__Task statement__
Within the material below, transcribe exactly the lines from the one holding "The image size is (1150, 1264)." through the one holding "Click the minus", keeping both ends and skipping the rest.

__Excerpted records__
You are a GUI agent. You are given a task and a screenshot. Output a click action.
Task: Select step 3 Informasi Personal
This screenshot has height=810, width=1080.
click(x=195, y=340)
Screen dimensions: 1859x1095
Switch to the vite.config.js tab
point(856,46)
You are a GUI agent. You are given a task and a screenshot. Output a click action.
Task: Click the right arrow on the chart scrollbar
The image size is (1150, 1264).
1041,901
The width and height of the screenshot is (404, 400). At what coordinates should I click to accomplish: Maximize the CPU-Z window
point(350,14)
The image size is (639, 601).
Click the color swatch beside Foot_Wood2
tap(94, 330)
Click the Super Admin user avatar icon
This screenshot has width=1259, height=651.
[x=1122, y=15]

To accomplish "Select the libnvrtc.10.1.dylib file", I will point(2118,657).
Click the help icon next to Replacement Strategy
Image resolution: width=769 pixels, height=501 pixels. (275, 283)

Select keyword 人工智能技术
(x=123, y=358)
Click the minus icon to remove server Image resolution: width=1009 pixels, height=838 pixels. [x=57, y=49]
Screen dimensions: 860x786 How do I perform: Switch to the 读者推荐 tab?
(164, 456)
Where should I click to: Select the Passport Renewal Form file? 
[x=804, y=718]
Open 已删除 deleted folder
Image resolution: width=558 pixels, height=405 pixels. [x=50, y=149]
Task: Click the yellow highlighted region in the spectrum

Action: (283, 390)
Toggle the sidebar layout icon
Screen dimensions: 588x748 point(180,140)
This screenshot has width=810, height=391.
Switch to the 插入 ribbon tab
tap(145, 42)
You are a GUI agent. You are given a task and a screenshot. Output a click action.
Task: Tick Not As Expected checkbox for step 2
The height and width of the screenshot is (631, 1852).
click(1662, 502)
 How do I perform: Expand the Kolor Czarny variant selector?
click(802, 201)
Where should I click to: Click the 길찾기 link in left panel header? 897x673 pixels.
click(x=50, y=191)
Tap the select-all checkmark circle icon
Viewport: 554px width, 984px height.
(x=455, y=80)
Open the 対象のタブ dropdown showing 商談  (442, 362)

__Solution to this task__
The image size is (1150, 1264).
1041,901
The width and height of the screenshot is (404, 400). At what coordinates should I click to accomplish: Maximize the CPU-Z window
point(350,14)
The image size is (639, 601).
Click the color swatch beside Foot_Wood2
tap(94, 330)
Click the Super Admin user avatar icon
This screenshot has width=1259, height=651.
[x=1122, y=15]

To accomplish "Select the libnvrtc.10.1.dylib file", I will point(2118,657).
Click the help icon next to Replacement Strategy
Image resolution: width=769 pixels, height=501 pixels. (275, 283)

Select keyword 人工智能技术
(x=123, y=358)
Click the minus icon to remove server Image resolution: width=1009 pixels, height=838 pixels. [x=57, y=49]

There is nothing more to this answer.